▶ _Goal of the exercise_: Scan the entries below for the word "computer", then copy each line that holds it.

[Stored items]
* * * * * * *

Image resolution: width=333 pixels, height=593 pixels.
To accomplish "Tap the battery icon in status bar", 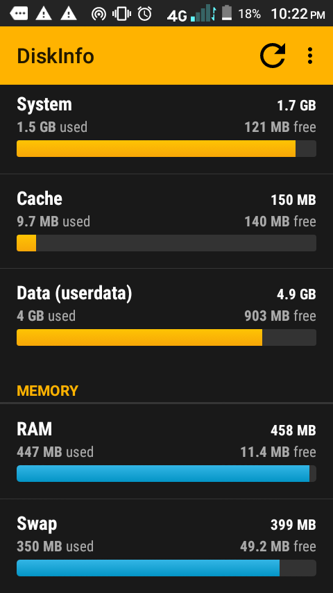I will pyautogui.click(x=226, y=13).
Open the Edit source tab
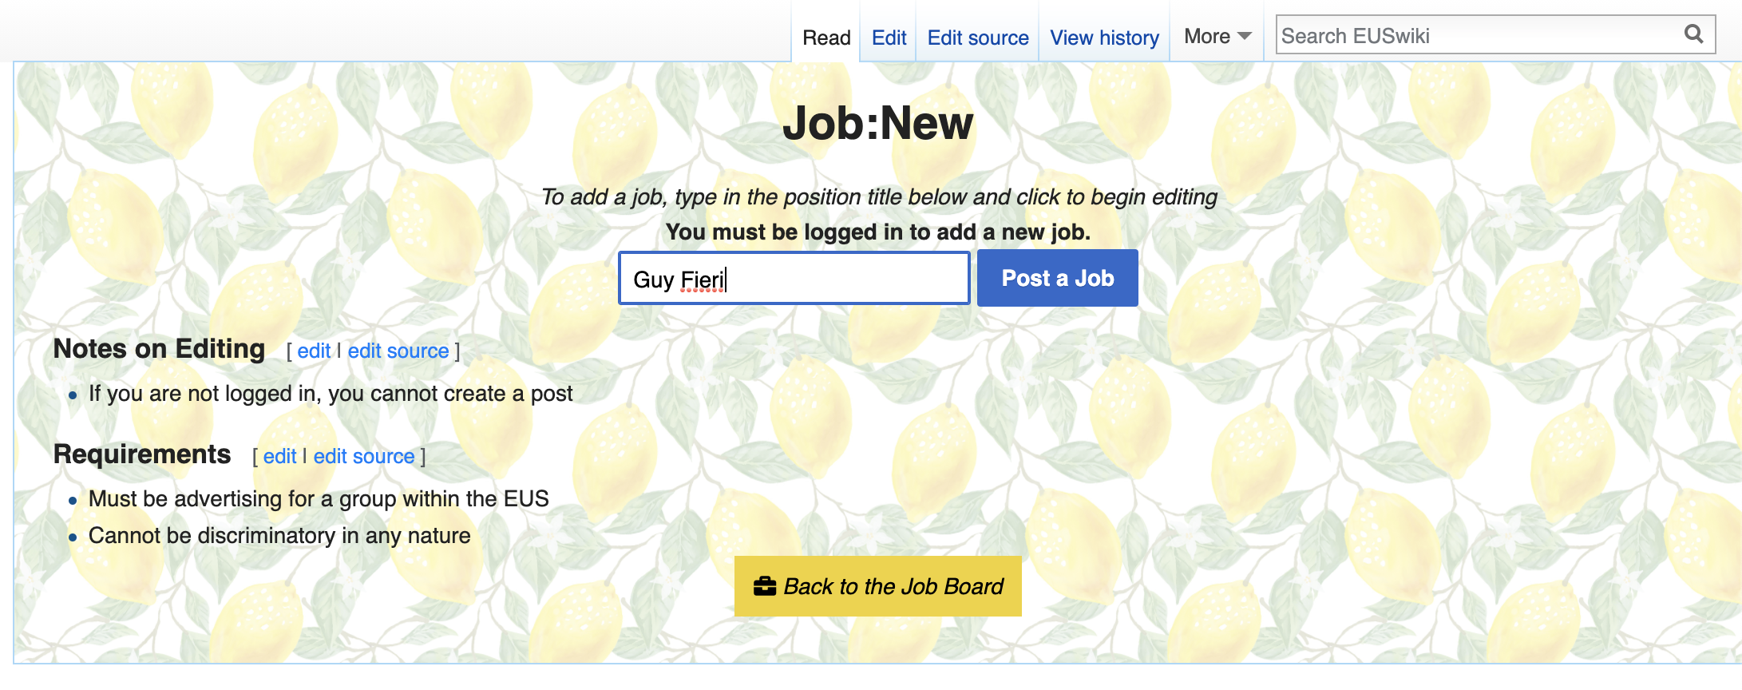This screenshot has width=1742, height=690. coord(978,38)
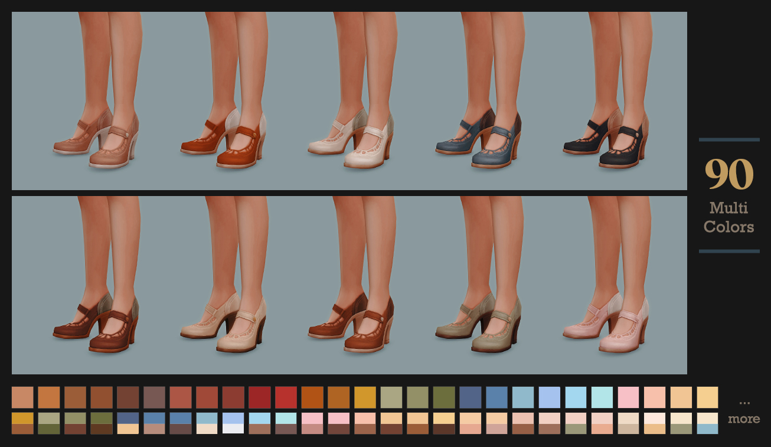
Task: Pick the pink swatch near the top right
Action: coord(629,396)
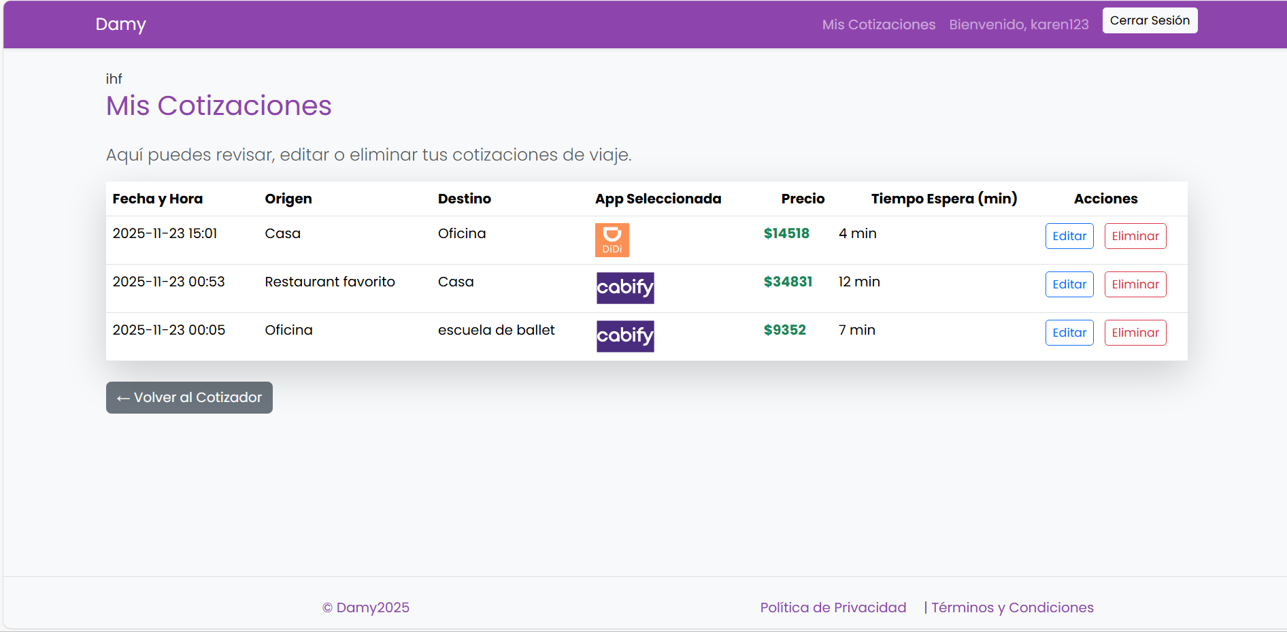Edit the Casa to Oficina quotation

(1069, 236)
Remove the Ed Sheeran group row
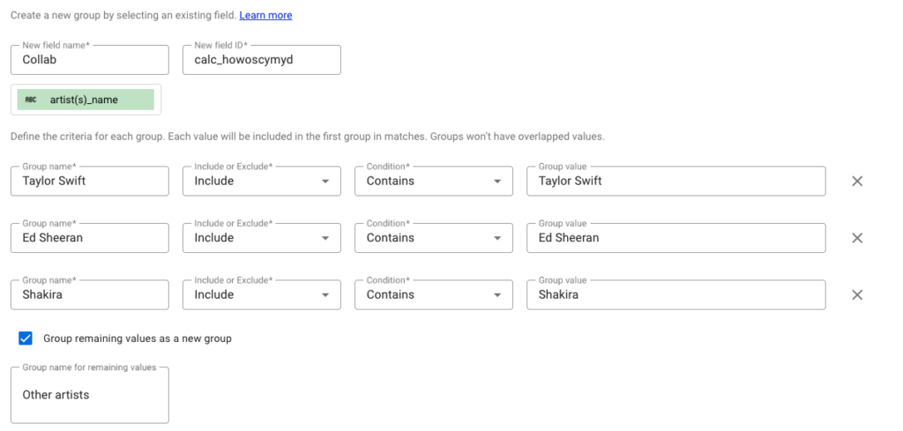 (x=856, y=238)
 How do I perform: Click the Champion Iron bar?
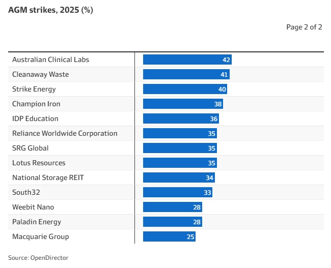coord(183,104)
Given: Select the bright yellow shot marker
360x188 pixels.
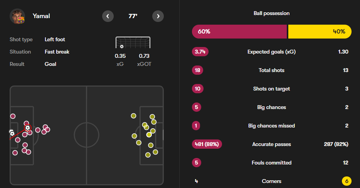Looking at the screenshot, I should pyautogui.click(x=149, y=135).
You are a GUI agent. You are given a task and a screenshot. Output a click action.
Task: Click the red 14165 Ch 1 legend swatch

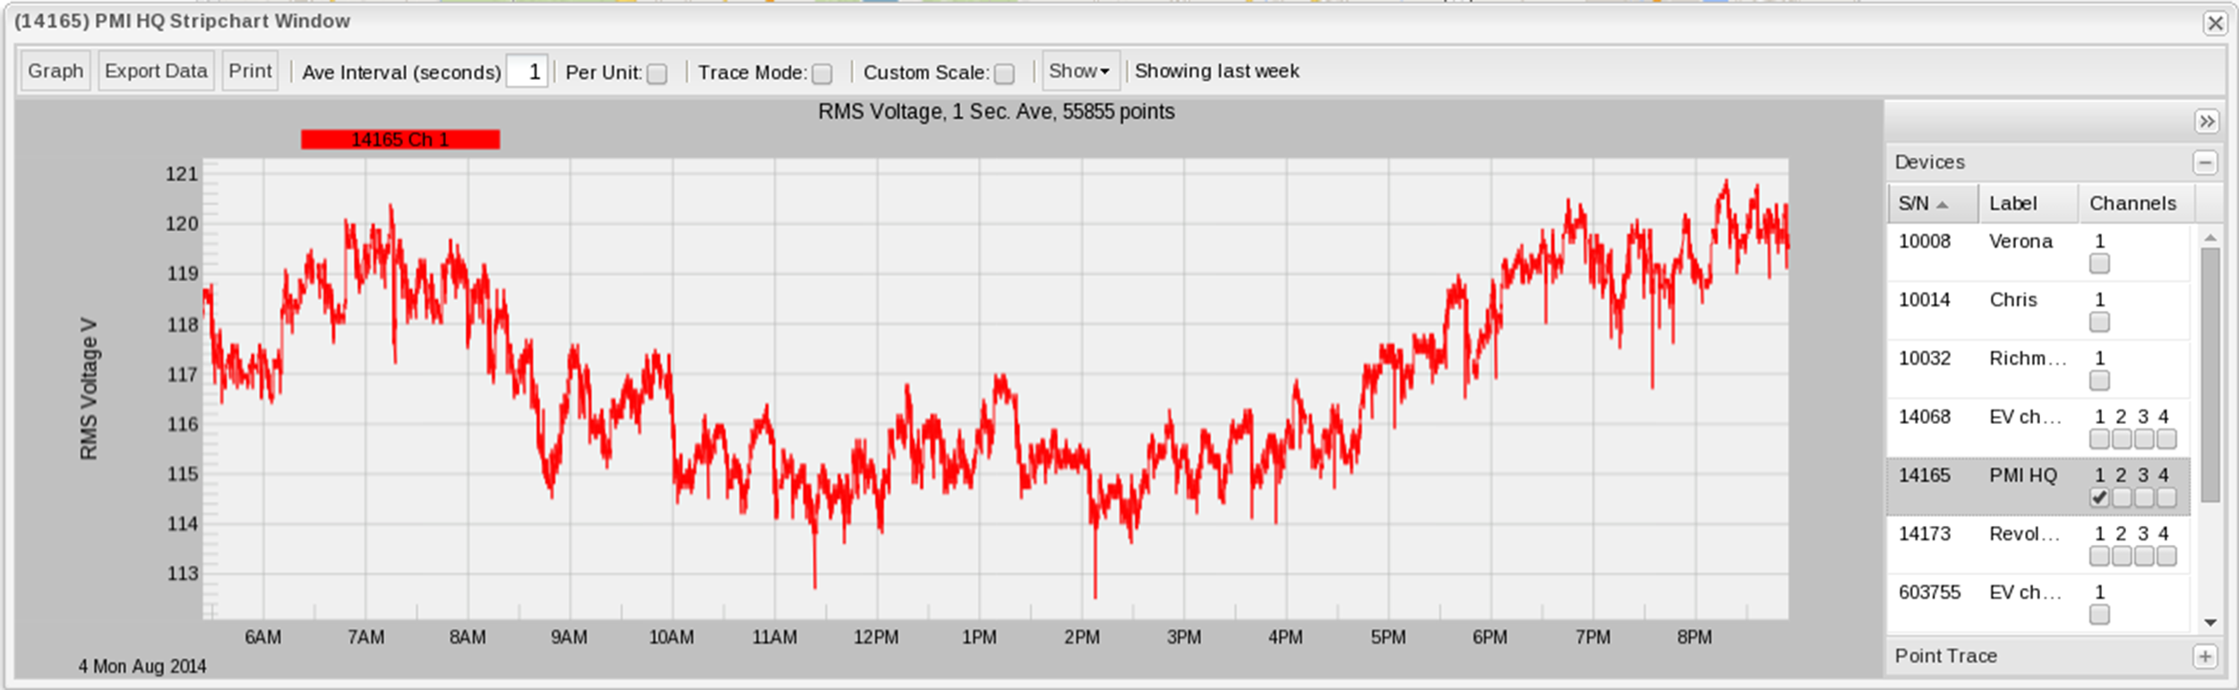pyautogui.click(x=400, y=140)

* * * * * * *

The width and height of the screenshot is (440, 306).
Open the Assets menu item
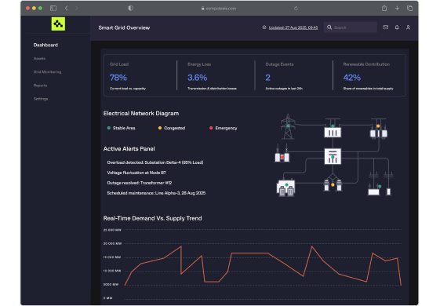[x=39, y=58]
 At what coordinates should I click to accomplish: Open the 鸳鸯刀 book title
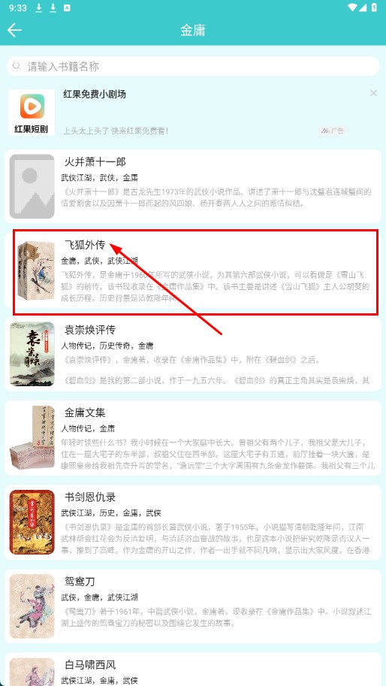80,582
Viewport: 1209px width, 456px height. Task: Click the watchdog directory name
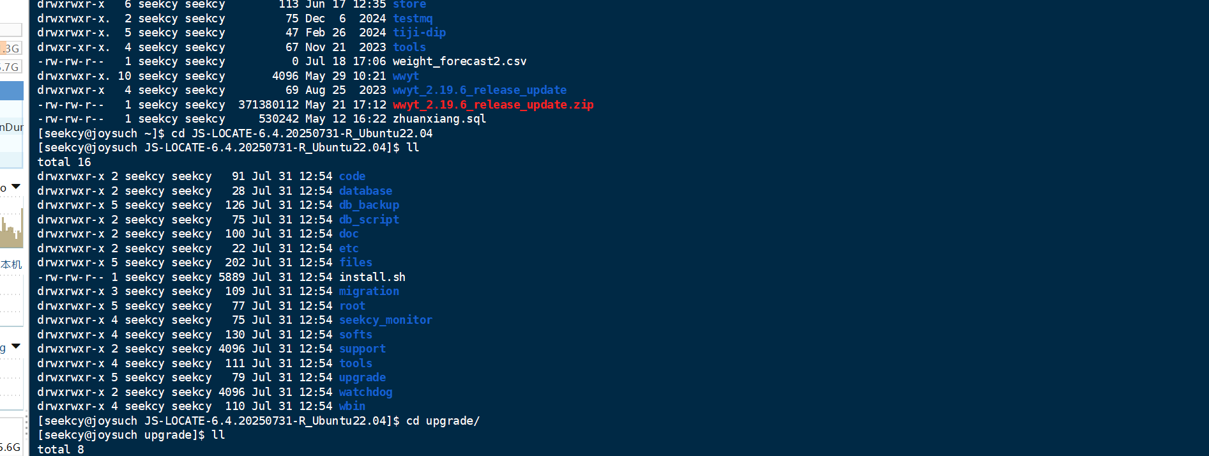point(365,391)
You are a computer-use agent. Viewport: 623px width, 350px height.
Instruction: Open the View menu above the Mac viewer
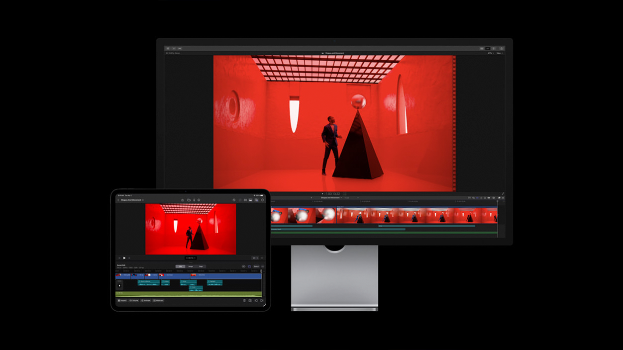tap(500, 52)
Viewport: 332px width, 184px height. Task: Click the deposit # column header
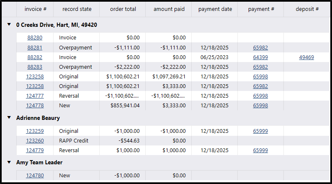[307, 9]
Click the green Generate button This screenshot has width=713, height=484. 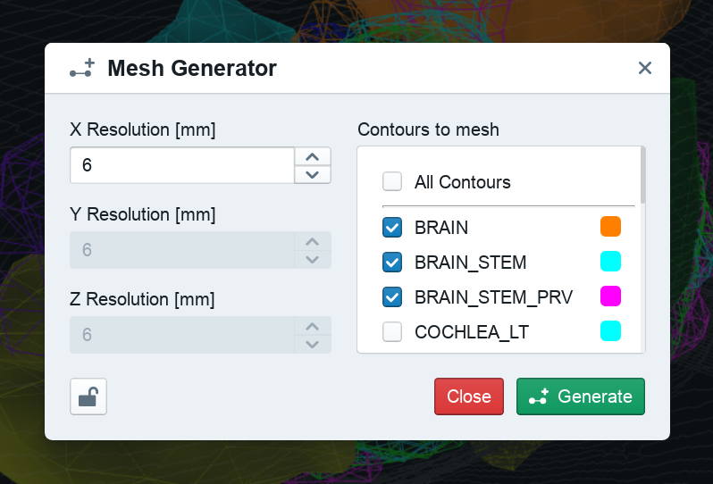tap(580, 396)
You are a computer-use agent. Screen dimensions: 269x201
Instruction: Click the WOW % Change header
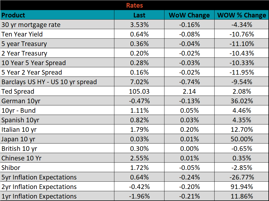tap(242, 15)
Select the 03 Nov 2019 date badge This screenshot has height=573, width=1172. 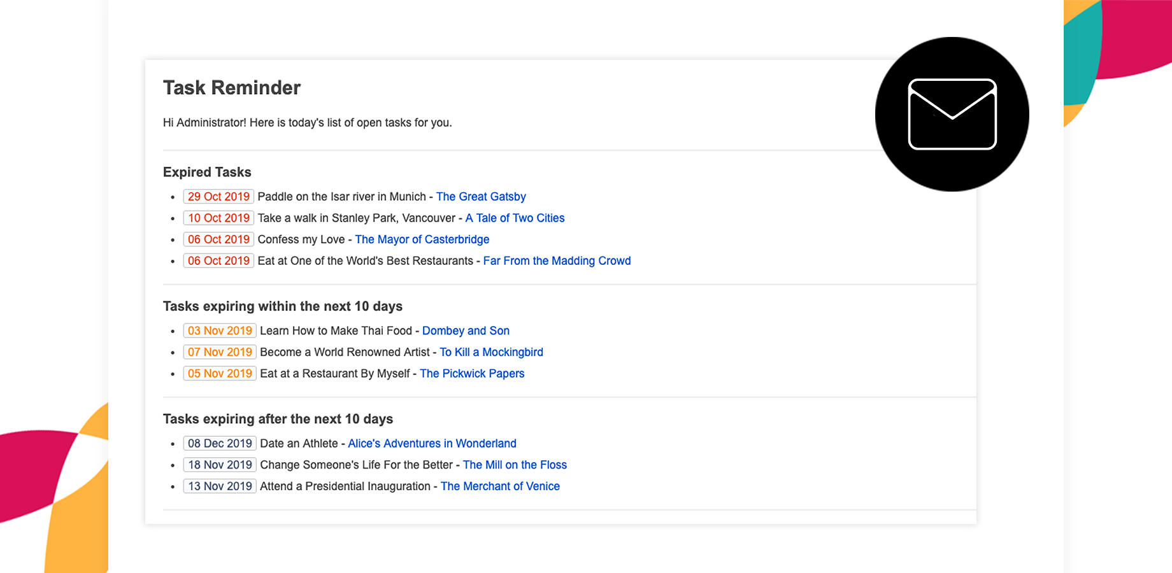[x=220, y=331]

* * * * * * *

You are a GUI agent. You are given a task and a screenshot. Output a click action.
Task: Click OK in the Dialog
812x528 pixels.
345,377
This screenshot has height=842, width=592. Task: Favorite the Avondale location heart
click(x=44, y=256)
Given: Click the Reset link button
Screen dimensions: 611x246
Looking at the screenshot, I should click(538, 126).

* * * * * * *

▶ _Written response_:
You are a computer-use agent. Viewport: 623px width, 350px height.
You are a computer-use agent. Screen dimensions: 269x201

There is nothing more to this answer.